**Problem statement:**
Write out the listing below verbatim, keeping every line as it appears.

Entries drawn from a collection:
______

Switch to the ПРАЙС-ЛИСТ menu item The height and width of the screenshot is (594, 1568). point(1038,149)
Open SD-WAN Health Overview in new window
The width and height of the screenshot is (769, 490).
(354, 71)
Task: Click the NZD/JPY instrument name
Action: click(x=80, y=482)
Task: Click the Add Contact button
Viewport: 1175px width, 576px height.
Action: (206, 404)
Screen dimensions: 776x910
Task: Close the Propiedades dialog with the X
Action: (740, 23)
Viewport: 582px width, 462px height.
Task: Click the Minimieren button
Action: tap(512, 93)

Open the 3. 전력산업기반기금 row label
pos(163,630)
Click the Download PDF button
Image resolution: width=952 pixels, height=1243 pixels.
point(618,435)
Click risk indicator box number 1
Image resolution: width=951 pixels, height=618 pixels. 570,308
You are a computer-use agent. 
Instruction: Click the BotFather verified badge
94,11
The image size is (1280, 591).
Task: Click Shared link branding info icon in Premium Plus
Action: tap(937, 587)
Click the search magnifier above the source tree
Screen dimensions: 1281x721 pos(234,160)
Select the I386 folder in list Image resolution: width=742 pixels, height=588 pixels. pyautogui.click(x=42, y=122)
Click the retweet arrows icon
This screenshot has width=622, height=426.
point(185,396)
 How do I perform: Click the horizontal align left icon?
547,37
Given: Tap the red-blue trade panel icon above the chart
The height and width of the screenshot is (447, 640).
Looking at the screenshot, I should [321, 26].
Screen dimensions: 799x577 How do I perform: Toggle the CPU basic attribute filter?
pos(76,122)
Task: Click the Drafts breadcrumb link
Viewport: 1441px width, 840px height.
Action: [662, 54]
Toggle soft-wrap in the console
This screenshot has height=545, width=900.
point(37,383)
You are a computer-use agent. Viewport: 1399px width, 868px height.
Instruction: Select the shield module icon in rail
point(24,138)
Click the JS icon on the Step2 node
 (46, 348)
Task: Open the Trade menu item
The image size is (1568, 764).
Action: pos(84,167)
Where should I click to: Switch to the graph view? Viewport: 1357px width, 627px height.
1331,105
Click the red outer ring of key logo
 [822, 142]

______

**Solution:**
Switch to the ПРАЙС-ЛИСТ menu item The height and width of the screenshot is (594, 1568). point(1038,149)
Open SD-WAN Health Overview in new window
The width and height of the screenshot is (769, 490).
(354, 71)
Task: Click the NZD/JPY instrument name
Action: click(x=80, y=482)
Task: Click the Add Contact button
Viewport: 1175px width, 576px height.
Action: (206, 404)
Screen dimensions: 776x910
Task: Close the Propiedades dialog with the X
Action: (740, 23)
Viewport: 582px width, 462px height.
Task: Click the Minimieren button
Action: tap(512, 93)

Open the 3. 전력산업기반기금 row label
pos(163,630)
Click the Download PDF button
Image resolution: width=952 pixels, height=1243 pixels.
point(618,435)
Click risk indicator box number 1
Image resolution: width=951 pixels, height=618 pixels. 570,308
You are a computer-use agent. 
Instruction: Click the BotFather verified badge
94,11
The image size is (1280, 591).
Task: Click Shared link branding info icon in Premium Plus
Action: tap(937, 587)
Click the search magnifier above the source tree
Screen dimensions: 1281x721 pos(234,160)
Select the I386 folder in list Image resolution: width=742 pixels, height=588 pixels. pyautogui.click(x=42, y=122)
Click the retweet arrows icon
This screenshot has width=622, height=426.
point(185,396)
 How do I perform: Click the horizontal align left icon?
547,37
Given: Tap the red-blue trade panel icon above the chart
The height and width of the screenshot is (447, 640).
Looking at the screenshot, I should [321, 26].
Screen dimensions: 799x577 How do I perform: Toggle the CPU basic attribute filter?
pos(76,122)
Task: Click the Drafts breadcrumb link
Viewport: 1441px width, 840px height.
Action: [662, 54]
Toggle soft-wrap in the console
This screenshot has height=545, width=900.
point(37,383)
You are a computer-use agent. Viewport: 1399px width, 868px height.
Instruction: Select the shield module icon in rail
point(24,138)
Click the JS icon on the Step2 node
 (46, 348)
Task: Open the Trade menu item
The image size is (1568, 764).
Action: pos(84,167)
Where should I click to: Switch to the graph view? Viewport: 1357px width, 627px height.
1331,105
Click the red outer ring of key logo
 [822, 142]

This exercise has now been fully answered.